Schon die Herrscher des antiken Roms fürchteten den Protest

Angriffe auf die Versammlungsfreiheit haben eine lange Tradition. Im antiken Rom versuchten Herrscher über Jahrhunderte hinweg, jede Organisierung der Bevölkerung zu verhindern – gelungen ist es ihnen nie.

Lieber tot als versklavt: Das Gemälde »Der Tod von Virginia« von Guillaume Guillon-Lethière zeigt die Plebejerin Virgina, die von ihrem Vater getötet wurde, um sie vor dem Schicksal zu der Sklaverei zu bewahren.

Lieber tot als versklavt: Das Gemälde »Der Tod von Virginia« von Guillaume Guillon-Lethière zeigt die Plebejerin Virgina, die von ihrem Vater getötet wurde, um sie vor dem Schicksal zu der Sklaverei zu bewahren.

CC BY-SA 4.0

In diesem Jahr sind weltweit enorm viele Menschen auf die Straße gegangen, um ihrer Meinung Gehör zu verschaffen. Nach Daten des Armed Conflict Location and Event Data (ACLED)-Projekts war der Juni 2025 beispielsweise der Monat mit den zweitmeisten Demonstrationen in der Geschichte der USA, nur übertroffen vom Juni 2020 (der Höhepunkt der Black-Lives-Matter-Mobilisierung).

Die USA sind bei Weitem nicht das einzige Land, in dem in großem Umfang mobilisiert wurde. Wie der Global Protest Tracker zeigt, gab es in den vergangenen zwölf Monaten in einer Reihe von Ländern – von Großbritannien über die Türkei bis nach Bangladesch – 150 signifikante Proteste gegen die jeweiligen Regierungen.

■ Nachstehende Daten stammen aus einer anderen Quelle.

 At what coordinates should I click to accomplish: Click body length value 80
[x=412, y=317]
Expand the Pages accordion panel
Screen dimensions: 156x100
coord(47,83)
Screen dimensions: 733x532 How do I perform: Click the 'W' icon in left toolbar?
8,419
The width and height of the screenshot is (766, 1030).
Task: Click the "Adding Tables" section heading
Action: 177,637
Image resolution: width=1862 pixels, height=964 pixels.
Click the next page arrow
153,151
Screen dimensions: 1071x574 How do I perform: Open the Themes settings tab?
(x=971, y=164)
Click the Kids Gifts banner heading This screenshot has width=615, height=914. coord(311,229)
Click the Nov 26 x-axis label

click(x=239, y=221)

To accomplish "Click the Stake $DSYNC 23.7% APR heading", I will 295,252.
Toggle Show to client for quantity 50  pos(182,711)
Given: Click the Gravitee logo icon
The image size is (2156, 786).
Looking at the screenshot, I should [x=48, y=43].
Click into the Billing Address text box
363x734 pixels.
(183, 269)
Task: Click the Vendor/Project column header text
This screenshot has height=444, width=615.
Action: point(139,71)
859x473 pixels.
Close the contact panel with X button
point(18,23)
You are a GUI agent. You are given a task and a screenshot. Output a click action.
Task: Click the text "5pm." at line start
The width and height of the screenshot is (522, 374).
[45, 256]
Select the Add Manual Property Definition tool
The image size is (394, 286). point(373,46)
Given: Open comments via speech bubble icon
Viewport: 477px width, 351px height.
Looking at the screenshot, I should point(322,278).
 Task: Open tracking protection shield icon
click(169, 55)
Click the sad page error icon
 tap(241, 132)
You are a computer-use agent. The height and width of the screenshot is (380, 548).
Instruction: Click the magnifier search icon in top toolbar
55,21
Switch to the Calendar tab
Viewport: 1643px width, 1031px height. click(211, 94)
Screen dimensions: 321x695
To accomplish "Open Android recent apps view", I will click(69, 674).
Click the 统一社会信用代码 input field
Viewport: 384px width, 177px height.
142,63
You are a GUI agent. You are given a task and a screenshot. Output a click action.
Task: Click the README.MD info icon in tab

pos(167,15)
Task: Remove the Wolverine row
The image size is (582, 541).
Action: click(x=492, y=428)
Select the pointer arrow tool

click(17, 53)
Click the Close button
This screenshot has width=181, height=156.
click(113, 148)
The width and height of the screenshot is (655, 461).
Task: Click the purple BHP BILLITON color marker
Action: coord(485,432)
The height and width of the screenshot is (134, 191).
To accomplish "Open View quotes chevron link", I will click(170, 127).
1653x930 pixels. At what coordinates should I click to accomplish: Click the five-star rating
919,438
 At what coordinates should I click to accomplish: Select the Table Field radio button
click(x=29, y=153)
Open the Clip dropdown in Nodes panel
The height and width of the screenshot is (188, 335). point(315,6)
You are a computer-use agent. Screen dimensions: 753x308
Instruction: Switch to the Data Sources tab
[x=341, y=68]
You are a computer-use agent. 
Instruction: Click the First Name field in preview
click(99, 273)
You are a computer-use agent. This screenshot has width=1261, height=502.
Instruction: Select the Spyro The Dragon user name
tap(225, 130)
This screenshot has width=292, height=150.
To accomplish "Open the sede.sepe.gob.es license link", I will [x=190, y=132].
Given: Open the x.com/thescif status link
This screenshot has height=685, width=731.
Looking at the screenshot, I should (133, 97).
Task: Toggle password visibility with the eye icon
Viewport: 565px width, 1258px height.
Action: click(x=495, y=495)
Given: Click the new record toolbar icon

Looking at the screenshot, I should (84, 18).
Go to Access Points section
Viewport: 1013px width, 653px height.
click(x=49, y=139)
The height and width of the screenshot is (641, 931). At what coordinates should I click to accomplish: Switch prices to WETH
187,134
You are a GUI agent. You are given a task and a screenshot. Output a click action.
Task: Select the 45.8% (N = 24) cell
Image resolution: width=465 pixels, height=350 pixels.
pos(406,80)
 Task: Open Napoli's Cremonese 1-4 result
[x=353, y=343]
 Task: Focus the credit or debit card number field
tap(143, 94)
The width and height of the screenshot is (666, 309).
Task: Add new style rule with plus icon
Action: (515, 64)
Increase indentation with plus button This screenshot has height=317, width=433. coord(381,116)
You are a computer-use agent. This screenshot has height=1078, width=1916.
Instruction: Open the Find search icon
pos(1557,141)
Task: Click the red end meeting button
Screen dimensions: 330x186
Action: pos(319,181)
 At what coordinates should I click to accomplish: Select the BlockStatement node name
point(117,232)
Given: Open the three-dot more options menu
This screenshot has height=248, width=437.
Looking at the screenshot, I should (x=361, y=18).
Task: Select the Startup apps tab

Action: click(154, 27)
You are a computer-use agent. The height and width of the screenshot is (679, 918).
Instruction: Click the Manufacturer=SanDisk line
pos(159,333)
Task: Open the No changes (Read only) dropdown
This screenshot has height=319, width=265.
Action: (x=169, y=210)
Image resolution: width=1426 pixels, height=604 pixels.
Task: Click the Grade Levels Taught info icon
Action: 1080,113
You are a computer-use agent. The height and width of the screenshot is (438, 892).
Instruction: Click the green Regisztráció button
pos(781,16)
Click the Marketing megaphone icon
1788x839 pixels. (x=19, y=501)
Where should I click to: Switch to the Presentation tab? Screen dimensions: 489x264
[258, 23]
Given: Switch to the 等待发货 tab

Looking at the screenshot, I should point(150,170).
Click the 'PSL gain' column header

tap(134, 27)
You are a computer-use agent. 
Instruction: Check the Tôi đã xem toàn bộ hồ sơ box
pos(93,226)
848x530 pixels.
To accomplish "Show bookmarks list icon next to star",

So wie die Zahl der demonstrierenden Menschen steigt, kommt es auch zunehmend zu neuen Einschränkungen und Repressionen, mit denen das Recht auf friedliche Meinungsäußerung und Versammlungsfreiheit eingeschränkt wird. Sei es Donald Trump, der US-Universitäten drohte, als diese seiner Ansicht nach »illegale Proteste« zuließen, bis hin zu Massenverhaftungen von Menschen in London, die sich für Palestine Action einsetzen oder Repressionen in Deutschland: Regierungen erschweren es Demonstrierenden zunehmend, ihre bürgerlichen Freiheiten auszuüben.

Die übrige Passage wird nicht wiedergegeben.